秋田県には世界に誇る文化・食・温泉・自然など様々な魅力があることに触れ、「秋田市のあたり、秋田中央エリアでは竿燈まつりなど夏の祭りが有名で、大館・角館・田沢湖の辺りは観光地として人気です。北に行けばマタギ文化で知られる大館・阿仁・森吉エリア、さらに世界自然遺産の白神山地など、魅力と特色のあるエリアが点在しています」と話した。
関東から秋田県への訪問は少し距離がネックに感じる方もいるかもしれないが、馬場氏は「東京から秋田まではアクセスがいい。飛行機なら最速で1時間ちょっとですし、新幹線も直通で3時間37分。ぜひ気軽に遊びに来てほしい」と話す。
さらに、最近よくニュースで見る「クマ」問題については12月になると冬眠することから、「目撃情報も激減する冬は特に安全」だという。
なまはげ、秋田県から祭りまで……多すぎる魅力
続いて秋田県の魅力について語ったのは、秋田県誘客推進課政策監の安保敬洋氏。
秋田県といえば昭和53年に重要無形民俗文化財に指定され、平成30年には「来訪神:仮面・仮装の神々」としてユネスコ無形文化遺産に登録もされた「なまはげ」が有名だが、安保氏は「なまはげは秋田の文化資源の中でも圧倒的な代表格。鬼のように見えるけれど実は神の使いです。集落の家を訪れ、“怠け者はいないか”などの問答を家の人たちと行いながらシコを踏んで、家族の健康と豊作を祈願する行事です」と解説。
男鹿市ではなまはげは大晦日の行事だというが、男鹿市にある「なまはげ館&伝承館」では、毎日なまはげが登場し、なまはげ体験が可能だという。
日本犬で初めて天然記念物に認定された秋田犬は、世界でも人気の存在。一説によると「富士山」よりも「AKITA」のほうがインターネットでのキーワード検索数が多いのだとか……! そんな秋田犬は、くるっとした尻尾、ピンと立った耳、太い足ともふもふの毛がかなり愛らしい存在。秋田市にある「秋田犬ステーション」、大館市にある「秋田犬の里」、さらに大館市にある「秋田犬カフェ」では触れ合うことも可能だ。
秋田県には国指定重要無形民俗文化財を含むお祭り文化が17もあり、これは日本一の数で安保氏は「秋田はお祭りの宝庫」と胸を張る。代表格とされるのは「秋田竿燈祭り」で、高さ最大12メートル・重さ最大50キロの竿燈を、手のひらやおでこ・肩・腰などで自在に操る姿は圧巻だ。

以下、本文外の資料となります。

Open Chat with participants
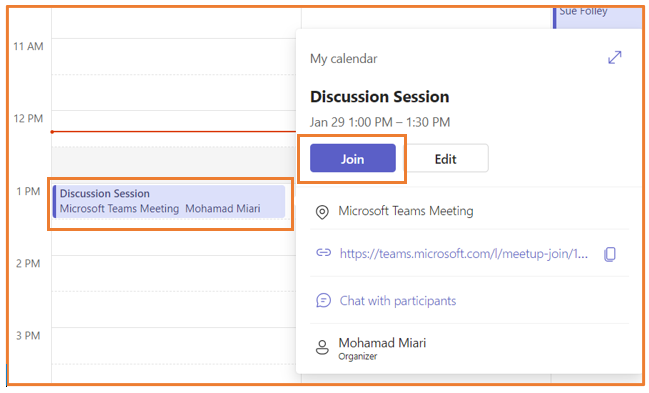This screenshot has width=649, height=393. coord(398,301)
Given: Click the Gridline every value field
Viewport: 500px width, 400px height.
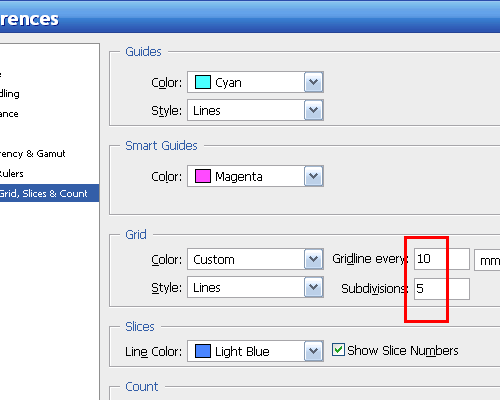Looking at the screenshot, I should click(x=442, y=259).
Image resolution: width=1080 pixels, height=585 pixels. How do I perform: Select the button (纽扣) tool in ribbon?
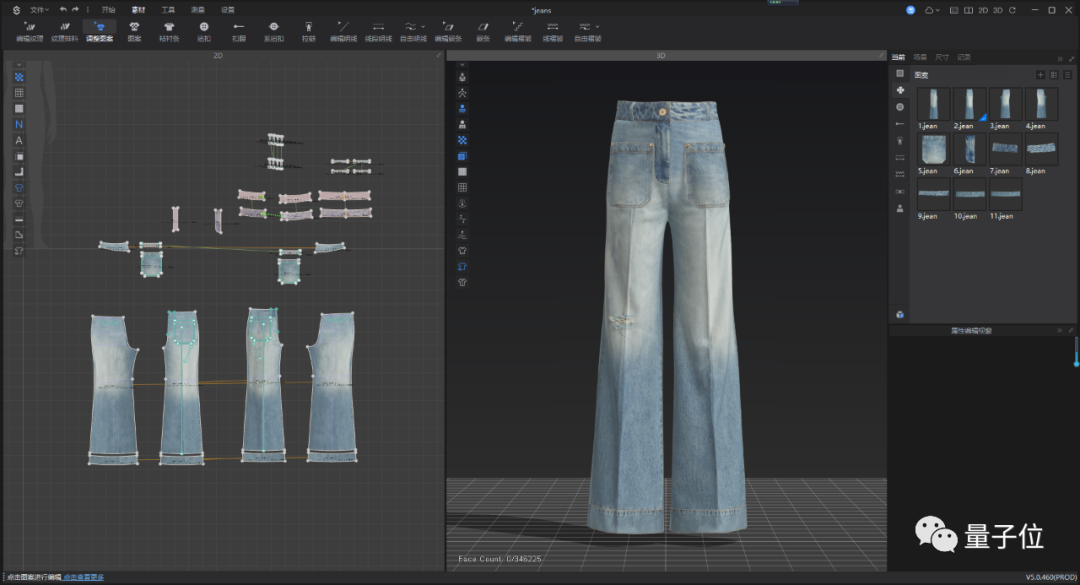(x=204, y=30)
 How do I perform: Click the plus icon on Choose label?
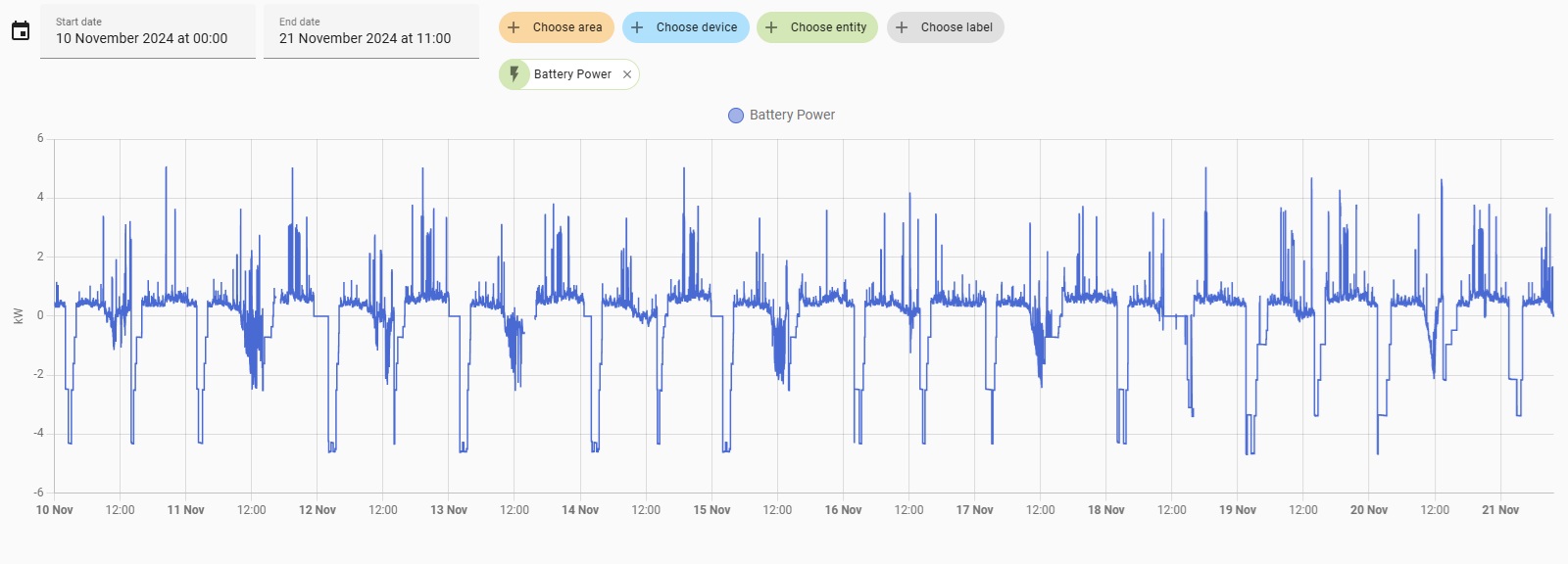[902, 27]
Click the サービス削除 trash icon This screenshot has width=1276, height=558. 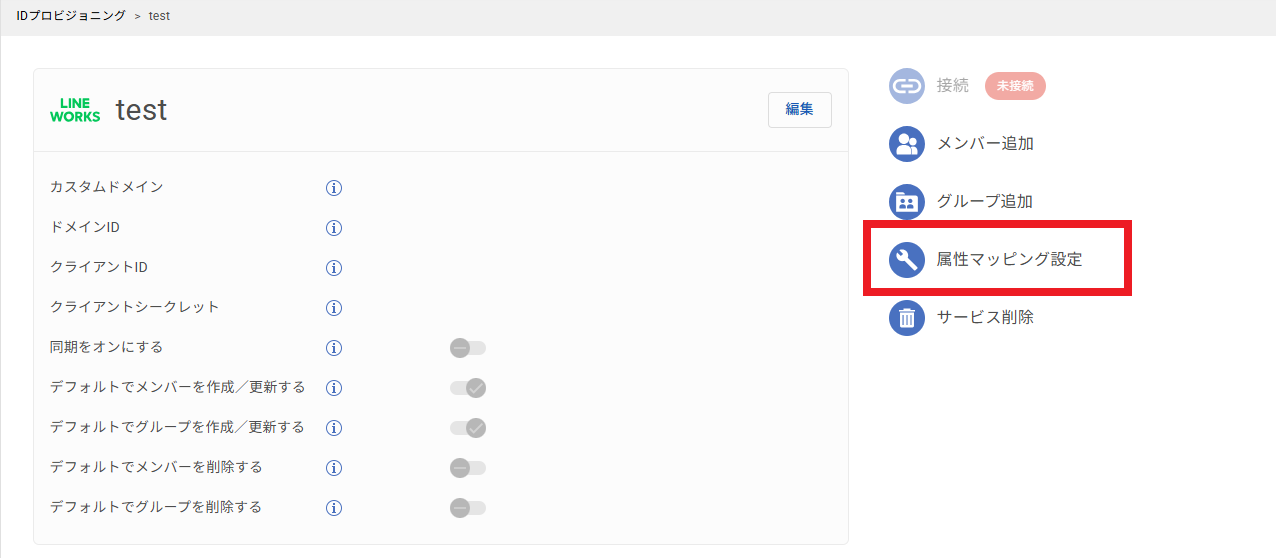click(907, 318)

夏には「大曲の花火」が開催され、全国の一流花火師たちが日本一の座を目指し技を競い合うことから「日本最高峰の花火競技大会」と言われるほど。内閣総理大臣賞なども授与される格式のある大会となっている。
ちょっと意外な食の魅力……秋田県でシャインマスカット!?
最後は食だ。食については、秋田県 食のあきた推進課 主査の髙橋里矢子氏がこう語る。
「秋田は代表的な郷土料理がたくさんあります。きりたんぽ鍋と稲庭うどん、比内地鶏に加えて、B-1 グランプリで優勝経験のある横手焼きそば、さらに伝統的ないぶりがっこもあります。意外と思われるかもしれませんが、秋田は農産物のおいしさも自慢です。今年でデビュー41年目となるあきたこまちはもちろんですが、デビュー4年目となるサキホコレは、ふっくらとした粒立ちと噛むほどに広がる甘い風味が特長のお米です」。
また、昼夜の寒暖差が大きい秋田は、糖度が高い野菜や果物が栽培でき、オリジナル品種もたくさんあるという。特にりんごやシャインマスカットなども美味しいそうで、ちょっと意外に思う人も多いのではないだろうか。
知れば知るほど隠れた魅力がたくさんの秋田県。ぜひこの冬は秋田県を訪れてみてはいかがだろうか。